Сейчас, в эту темную, безлунную благоуханную ночь, заглушая плеск тихих весел на Тибре, звуки журчащих о любви мандолин, охватывая взором ожерелье огней на святого Ангела, где сидели, бывало, в заточении благороднейшие, откуда на разрезанной простыне бежал Бенвенуто Челлини, – эти строки звучали ему вновь и вновь с прежнею силой:
В комнате Бенедетты горел огонь. Багрецов стукнул в стекло, размахнувшись бутоном розы, продрался сквозь заросли и шипы подсмотреть в окно; удивленное прекрасное лицо глянуло в темный сад и, никого не видя, отодвинулось.
Бенедетта была в костюме транстеверинских женщин. Бархатный корсаж ловко обхватывал белоснежную рубашку. Шея и руки, от локтя голые, были тверды, налиты здоровьем. Лицо знойное, прекрасное в своей простоте, как лицо молодой богини.
Багрецова, после всей путаницы, боли и мелочи последних дней, это лицо потянуло, как тянет теплая большая река разбитого в пути странника. Минута отдыха и забвения… Он опять постучал и вплотную, как мальчик-шалун, приложился к стеклу, состроив из лица расплющенную маску. «Если узнает, – успел подумать он, – значит, полюбила…»
Она узнала его.

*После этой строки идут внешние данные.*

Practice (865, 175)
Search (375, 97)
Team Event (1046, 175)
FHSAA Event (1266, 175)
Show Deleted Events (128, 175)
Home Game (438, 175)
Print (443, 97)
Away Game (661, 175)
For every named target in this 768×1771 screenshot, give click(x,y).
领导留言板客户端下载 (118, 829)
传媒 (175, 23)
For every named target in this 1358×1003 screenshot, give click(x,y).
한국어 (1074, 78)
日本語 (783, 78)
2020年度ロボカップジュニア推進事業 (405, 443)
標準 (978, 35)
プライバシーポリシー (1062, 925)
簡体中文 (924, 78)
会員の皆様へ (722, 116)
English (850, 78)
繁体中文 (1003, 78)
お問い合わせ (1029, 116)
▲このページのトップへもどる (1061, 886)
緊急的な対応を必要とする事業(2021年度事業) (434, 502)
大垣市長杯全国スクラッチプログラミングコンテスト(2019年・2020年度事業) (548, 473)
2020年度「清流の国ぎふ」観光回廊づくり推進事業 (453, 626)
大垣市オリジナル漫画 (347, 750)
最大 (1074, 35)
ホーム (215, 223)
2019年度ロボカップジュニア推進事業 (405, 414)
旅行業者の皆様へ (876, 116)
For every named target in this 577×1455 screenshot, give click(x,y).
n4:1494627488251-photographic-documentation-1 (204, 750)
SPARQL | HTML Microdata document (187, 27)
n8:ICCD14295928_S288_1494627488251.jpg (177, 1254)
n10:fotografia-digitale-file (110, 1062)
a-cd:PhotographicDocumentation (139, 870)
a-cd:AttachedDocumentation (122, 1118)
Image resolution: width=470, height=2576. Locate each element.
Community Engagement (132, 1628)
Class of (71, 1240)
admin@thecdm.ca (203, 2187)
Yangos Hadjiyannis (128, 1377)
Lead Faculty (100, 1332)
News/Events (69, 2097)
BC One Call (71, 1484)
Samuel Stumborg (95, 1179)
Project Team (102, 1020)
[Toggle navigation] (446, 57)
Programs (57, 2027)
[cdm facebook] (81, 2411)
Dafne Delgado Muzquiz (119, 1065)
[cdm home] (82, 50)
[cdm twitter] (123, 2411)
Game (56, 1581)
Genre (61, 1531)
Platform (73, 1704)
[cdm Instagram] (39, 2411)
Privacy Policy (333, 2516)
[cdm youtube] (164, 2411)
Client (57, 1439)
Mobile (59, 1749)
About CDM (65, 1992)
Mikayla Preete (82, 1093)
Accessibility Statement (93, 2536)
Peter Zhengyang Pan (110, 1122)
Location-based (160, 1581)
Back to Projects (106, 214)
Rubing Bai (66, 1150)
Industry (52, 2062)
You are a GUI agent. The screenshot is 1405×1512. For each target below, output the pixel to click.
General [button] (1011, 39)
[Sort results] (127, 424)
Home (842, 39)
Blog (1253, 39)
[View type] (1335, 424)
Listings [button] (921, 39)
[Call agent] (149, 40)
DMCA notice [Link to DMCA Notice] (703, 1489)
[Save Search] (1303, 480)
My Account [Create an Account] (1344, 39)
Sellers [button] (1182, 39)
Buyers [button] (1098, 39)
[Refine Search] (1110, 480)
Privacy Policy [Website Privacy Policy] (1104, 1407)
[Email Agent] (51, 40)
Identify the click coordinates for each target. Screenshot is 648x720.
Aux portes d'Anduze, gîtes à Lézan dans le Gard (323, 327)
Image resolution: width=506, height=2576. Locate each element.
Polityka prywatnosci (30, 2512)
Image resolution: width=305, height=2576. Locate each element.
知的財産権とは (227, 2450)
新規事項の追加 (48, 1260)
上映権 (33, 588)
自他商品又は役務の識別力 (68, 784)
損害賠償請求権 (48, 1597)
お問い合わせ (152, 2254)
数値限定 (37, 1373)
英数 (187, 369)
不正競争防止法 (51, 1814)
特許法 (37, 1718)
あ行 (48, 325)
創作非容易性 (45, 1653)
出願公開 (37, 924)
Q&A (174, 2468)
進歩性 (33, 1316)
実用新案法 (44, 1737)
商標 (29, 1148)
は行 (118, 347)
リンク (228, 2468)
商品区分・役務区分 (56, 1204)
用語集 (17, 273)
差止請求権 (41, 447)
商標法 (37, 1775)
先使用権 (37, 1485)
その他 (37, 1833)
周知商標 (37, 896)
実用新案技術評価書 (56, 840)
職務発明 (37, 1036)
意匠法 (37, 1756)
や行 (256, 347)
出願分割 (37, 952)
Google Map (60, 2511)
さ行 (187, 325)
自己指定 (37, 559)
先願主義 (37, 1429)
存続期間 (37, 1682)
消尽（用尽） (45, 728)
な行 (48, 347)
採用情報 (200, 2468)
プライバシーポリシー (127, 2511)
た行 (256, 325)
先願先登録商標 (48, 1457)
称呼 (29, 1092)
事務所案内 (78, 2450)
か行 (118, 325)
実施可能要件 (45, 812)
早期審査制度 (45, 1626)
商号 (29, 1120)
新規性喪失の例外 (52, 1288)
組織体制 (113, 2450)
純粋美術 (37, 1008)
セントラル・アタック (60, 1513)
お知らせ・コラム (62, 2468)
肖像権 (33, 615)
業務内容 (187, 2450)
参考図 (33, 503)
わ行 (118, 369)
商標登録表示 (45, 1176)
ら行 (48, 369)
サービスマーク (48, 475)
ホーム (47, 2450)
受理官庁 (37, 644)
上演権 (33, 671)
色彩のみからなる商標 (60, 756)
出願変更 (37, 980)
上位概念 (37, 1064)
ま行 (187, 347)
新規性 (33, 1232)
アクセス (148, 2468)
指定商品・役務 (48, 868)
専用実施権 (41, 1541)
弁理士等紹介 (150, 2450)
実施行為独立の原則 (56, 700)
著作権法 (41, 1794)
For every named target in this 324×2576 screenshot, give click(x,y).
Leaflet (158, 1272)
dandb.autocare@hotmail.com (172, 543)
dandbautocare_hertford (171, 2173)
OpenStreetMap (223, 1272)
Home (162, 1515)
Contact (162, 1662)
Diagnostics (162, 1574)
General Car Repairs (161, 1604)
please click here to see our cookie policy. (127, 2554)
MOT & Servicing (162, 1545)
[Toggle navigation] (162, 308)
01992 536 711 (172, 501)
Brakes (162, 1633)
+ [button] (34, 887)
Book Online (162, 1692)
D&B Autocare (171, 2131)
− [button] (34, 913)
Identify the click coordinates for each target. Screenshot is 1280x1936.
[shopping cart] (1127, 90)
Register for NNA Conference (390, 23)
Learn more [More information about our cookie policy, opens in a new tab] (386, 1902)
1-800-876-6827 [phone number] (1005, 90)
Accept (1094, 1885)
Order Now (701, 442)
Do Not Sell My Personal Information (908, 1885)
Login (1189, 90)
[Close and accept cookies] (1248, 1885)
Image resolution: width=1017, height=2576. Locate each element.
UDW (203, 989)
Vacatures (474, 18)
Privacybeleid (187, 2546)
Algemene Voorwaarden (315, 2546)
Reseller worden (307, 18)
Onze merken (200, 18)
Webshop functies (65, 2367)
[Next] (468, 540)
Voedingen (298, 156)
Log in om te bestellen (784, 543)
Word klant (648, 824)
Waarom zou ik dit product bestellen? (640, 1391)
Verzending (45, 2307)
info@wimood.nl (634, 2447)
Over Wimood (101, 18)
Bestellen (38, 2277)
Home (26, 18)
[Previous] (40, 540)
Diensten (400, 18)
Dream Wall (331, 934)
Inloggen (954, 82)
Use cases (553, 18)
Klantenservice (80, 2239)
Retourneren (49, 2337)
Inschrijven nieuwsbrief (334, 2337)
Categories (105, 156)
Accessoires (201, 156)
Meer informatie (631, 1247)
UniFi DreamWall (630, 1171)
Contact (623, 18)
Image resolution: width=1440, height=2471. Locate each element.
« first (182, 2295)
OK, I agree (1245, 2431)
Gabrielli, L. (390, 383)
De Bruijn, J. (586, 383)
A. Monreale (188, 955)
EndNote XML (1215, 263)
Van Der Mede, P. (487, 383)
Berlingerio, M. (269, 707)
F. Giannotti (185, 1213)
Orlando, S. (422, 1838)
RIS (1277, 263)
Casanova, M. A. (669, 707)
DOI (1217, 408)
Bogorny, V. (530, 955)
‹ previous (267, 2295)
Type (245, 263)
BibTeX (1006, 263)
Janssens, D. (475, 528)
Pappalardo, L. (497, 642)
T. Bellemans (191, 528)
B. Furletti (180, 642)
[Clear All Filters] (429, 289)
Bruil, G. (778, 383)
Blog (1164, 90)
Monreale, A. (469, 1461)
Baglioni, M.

Радостно вспыхнув, она открыла окно.
– Бенедетта, можно к тебе? – прошептал Багрецов. – Я по делу.
Бенедетта кивнула, указав на двери, и, спустив от лишних взоров зеленое жалюзи, пошла вглубь комнаты отворять.
– Как вы узнали, что я еду? – удивилась Бенедетта.
– Куда едешь? Нет, я не знаю ничего, – сказал Багрецов. – Я соскучился по тебе, я пришел навестить.
– Как же, поверю, вас сколько дней не было дома? – сказала она с сознанием, что вот не смеет делать упреков, и все-таки упрекает.
Багрецов обнял Бенедетту и, целуя, сказал:
– Вот и прекрасно, я поеду вместе с тобой.
Бенедетта высвободилась, отступила. Лицо ее вдруг все засветилось прекрасной глубиной чувства, гордый рот, способный на резкое, жестокое слово, детски доверчиво приоткрылся:
– Надолго?
Это была такая полная, настоящая, большая любовь, что у Багрецова голова пошла кругом. Он забыл и кто он и на что способен, он смог в ответ сказать ей только одно, тысячу раз им осмеянное:
– Навсегда!
Они не спали всю ночь. Он ей все рассказал про себя, как матери, другу, жене.
Молча гладя его волосы, она все поняла, не удивляясь. Наконец она просто сказала:
– Мы теперь будем вместе работать для свободы. Ведь ты любишь Италию, раз ты любишь меня?
Он отвечал:
– Борьба за свободу Италии – начало борьбы за свободу людей. Мне терять нечего, мне жалеть нечего. Все мое только с тобой. Едем же, едем скорей!
И он бы в те дни с ней уехал. И кто знает, быть может нашел бы себе если не покой, то хоть доблестную смерть, как любимый им Байрон, сражаясь в чуждых рядах, за чуждую отчизну.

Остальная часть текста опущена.